Fr, 02.11.2018 , 16:10 Uhr

X000€ Cash für die Kids von Grünau

Leipzig – Selbst entscheiden, welche Schuhe ich mir kaufen werde. Für die meisten Kids aus Grünau ist das keine Selbstverständlichkeit. Das Projekt „X000€ Cash Parlament“ hat das Unmögliche möglich gemacht.

Initiiert hat es die Gruppe „greater form“, die schon seit mehreren Jahren Kunst- und Kulturprojekte mit den Jugendlichen des Stadtteils durchführt. Über einen Zeitraum von fünf Monaten konnten die Teilnehmenden mit den Projektleitenden über die Vergabe einer Summe von 3000 Euro verhandeln und darüber entscheiden, wofür das Geld tatsächlich ausgegeben wird. Die Idee kam Lina Ruske und ihrem Team im Verlauf vergangener Projekte…

„Wir haben in den vergangenen Projekten immer mitbekommen, das Geld ein Thema ist. Zum einen: Hab ich welches oder nicht oder ich will mir etwas kaufen, kann ich aber nicht.
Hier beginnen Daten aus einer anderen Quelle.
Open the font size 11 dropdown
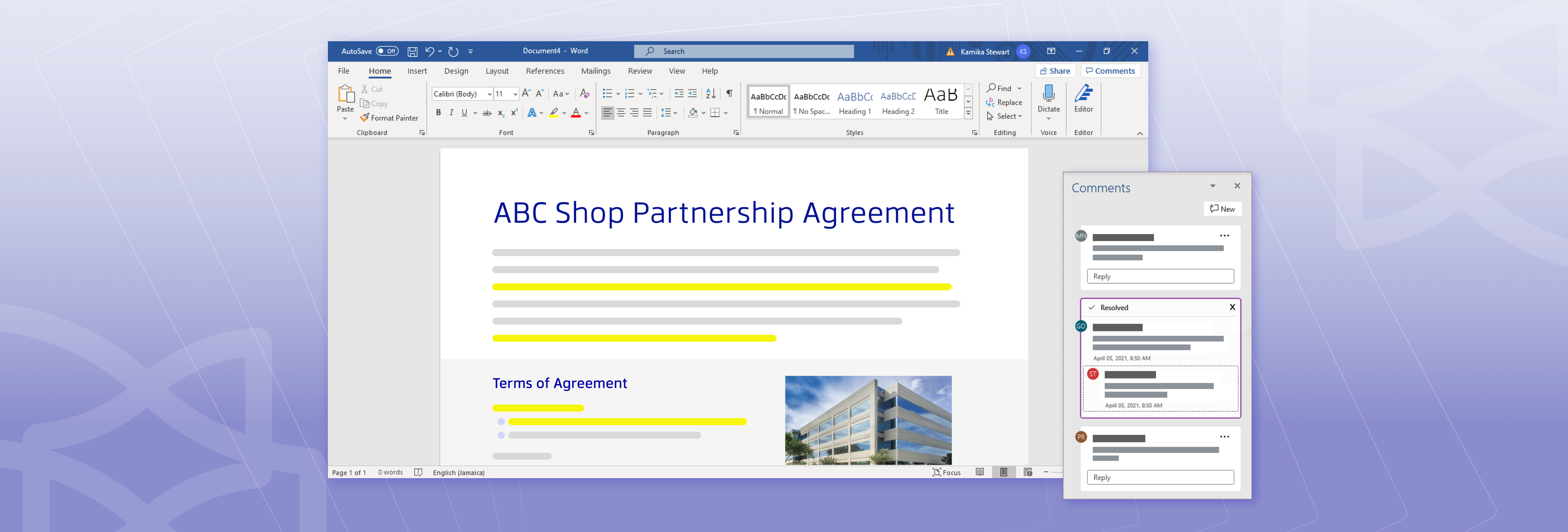 point(515,94)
Im Alltag der Kids spielt das eine Rolle. Vor allem durch die Abwesenheit. Dann haben wir gesagt, dass wir das einfach mal probieren. Eine freie Summe, die an nichts gebunden ist, wofür sie ausgegeben werden muss, mitzubringen“, erklärt Lina Ruske von greater form.

Bei solch einer Summe mussten selbstverständlich Regeln aufgestellt werden. Neben denen die von Lina Ruske und ihren Teamkollegen festgeschrieben wurden –  wie beispielsweise eine Quittungspflicht für gekaufte Sachen – hatten die Kinder selbst auch die Chance, ihren eigenen Leitfaden zu entwickeln. In einer großen Gruppe zusammensitzen und ganz viel miteinander sprechen, debattieren und diskutieren war also die logische Konsequenz.
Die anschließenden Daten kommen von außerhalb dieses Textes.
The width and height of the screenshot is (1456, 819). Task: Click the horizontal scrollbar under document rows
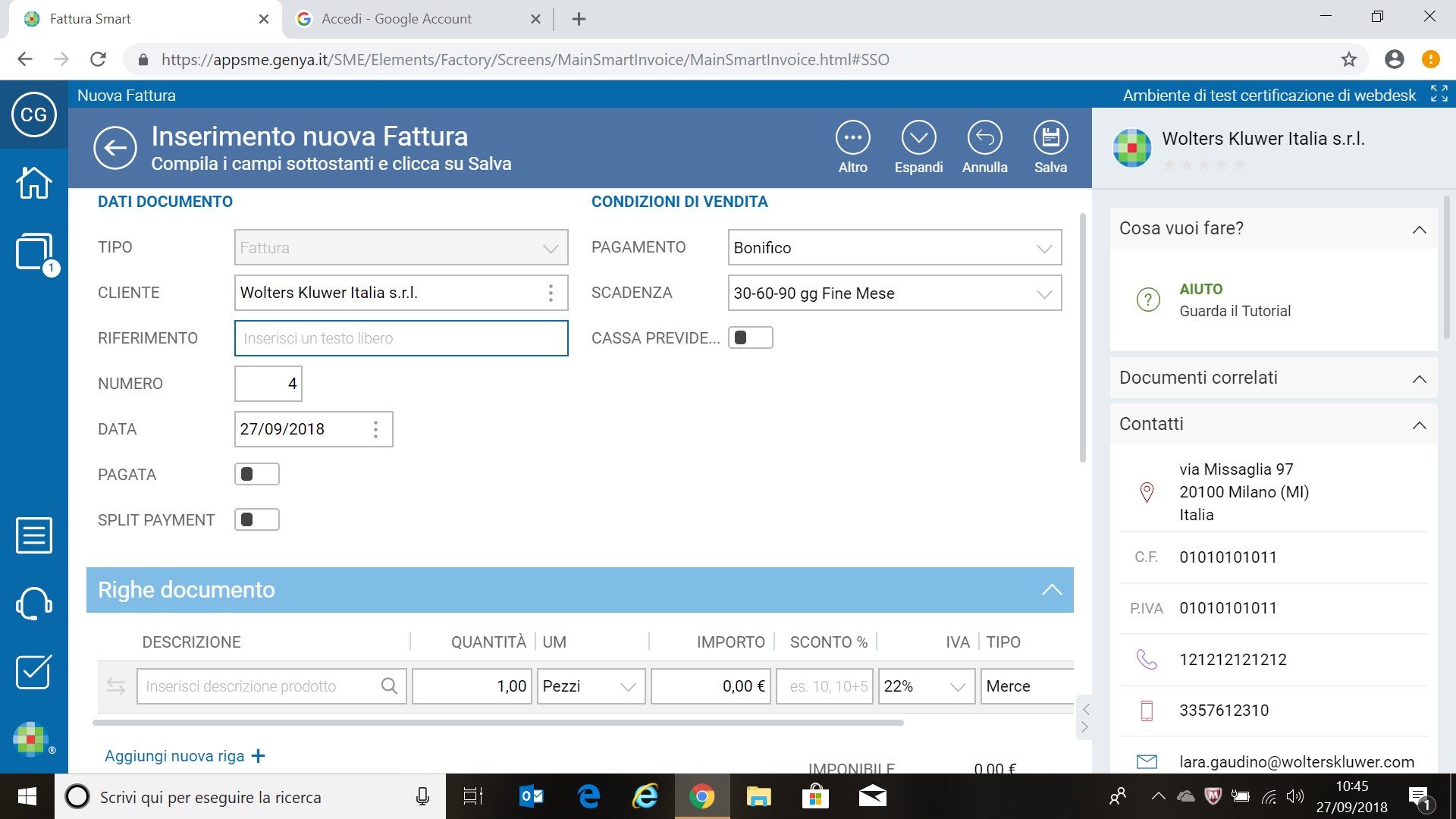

„Irgendwann gab es dann die Situation, wo es einen Redekreis gab, eine Moderation. Die Kids wollten dann auch die Moderation übernehmen und haben sich gemeldet. Es gab plötzlich eine ruhige Gesprächssituation. Ich glaube niemand, der jemals mit den Kids zusammengearbeitet hat, hätte gedacht, dass das überhaupt möglich ist. Wir haben dann anderthalb Stunden über Sachen debattiert. An anderen Tagen war wieder völliges Chaos. Es war so viel los und dann war es ganz wichtig, ins Machen zu kommen“, so Lina Ruske.

Was die Kinder mit dem Geld machen wollen, hat offen gelegt, wie ihre Wünsche und Bedürfnisse verteilt sind. Ein erster größerer und intensiver Entscheidungsprozess drehte sich beispielsweise rund um den Kauf von Marken-Schuhen. Für die Kinder war es offensichtlich ein Grundbedürfnis, sich Schuhe für sich selbst zu kaufen. Selber darüber entscheiden zu können und nicht die eigenen Eltern. Das Statussymbol zu besitzen. Dazuzugehören.
Danach war klar, dass weitere Ausgaben nur für den Willen der gesamten Gruppe geschehen sollten. Das Resultat: viele gemeinsame Unternehmungen außerhalb und eine Schwarzlicht-Party; ausgerichtet von den Kids.

„Das Anliegen war auszuprobieren, was es bedeutet, wenn eine Teilhabe wirklich faktisch möglich wird. Nicht nur das darüber abstimmen und darauf hoffen, dass es umgesetzt wird, sondern wirklich zu sagen hier ist die Ressource. Die gibt’s. Ihr könnt wirklich was damit machen und wie fühlt sich das an, wirklich wirksam zu werden“, beschreibt Lina Ruske.

Die letzte Investition lief in den Bau eines Doppelstocksofas, an dem sich viele Kinder beteiligt haben und sich gleichermaßen daran erfreuen können. Gefördert wurde da Projekt durch die Liebelt Stiftung, die sich für die Integration sozial benachteiligter Jugendlicher über den Kanal der bildenden Kunst einsetzt.